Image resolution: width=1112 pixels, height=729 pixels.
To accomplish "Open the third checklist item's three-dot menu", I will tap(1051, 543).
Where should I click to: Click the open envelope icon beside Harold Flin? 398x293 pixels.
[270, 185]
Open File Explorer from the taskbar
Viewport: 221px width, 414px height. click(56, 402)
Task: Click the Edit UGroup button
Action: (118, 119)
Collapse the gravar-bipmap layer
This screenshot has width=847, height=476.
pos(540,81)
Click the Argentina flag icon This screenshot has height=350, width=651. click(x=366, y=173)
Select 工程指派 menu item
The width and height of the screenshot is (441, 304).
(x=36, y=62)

● ● ● ●

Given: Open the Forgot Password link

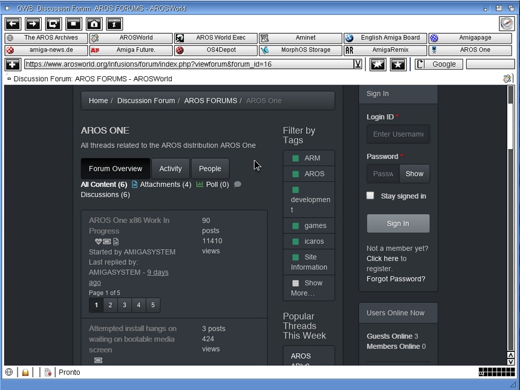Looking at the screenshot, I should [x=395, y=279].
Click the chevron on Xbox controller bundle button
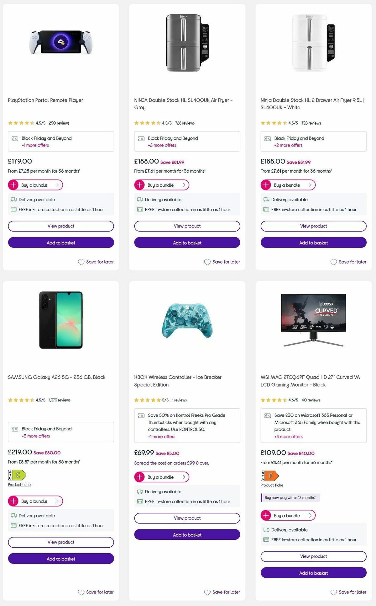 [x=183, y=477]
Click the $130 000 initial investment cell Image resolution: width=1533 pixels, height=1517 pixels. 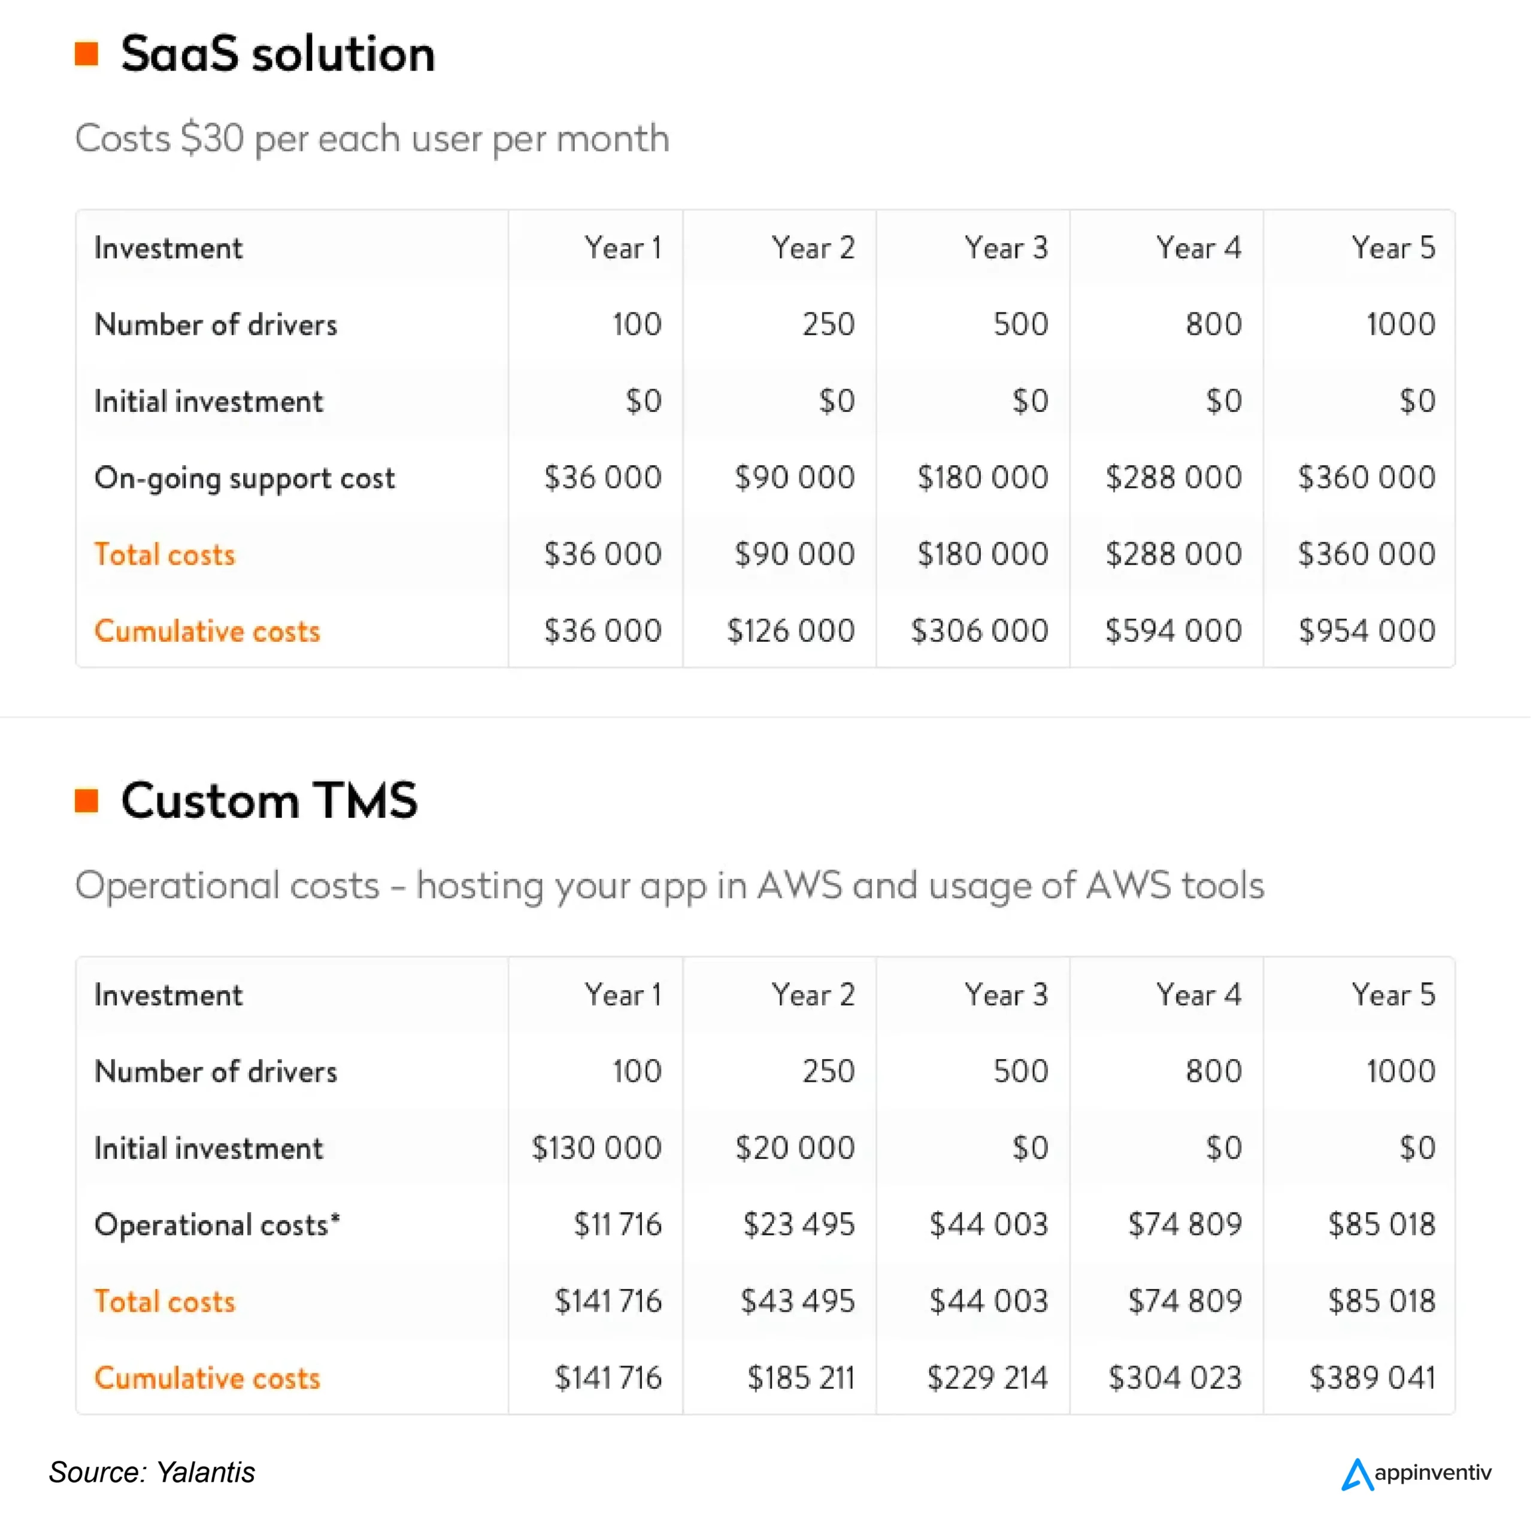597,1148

● ● ● ●

**WHAT YOU SHOULD DO:**
In how many lines of the data does the word "menu" appear? Respond with the number and nothing more.

**RESULT OF THIS EXERCISE:**
2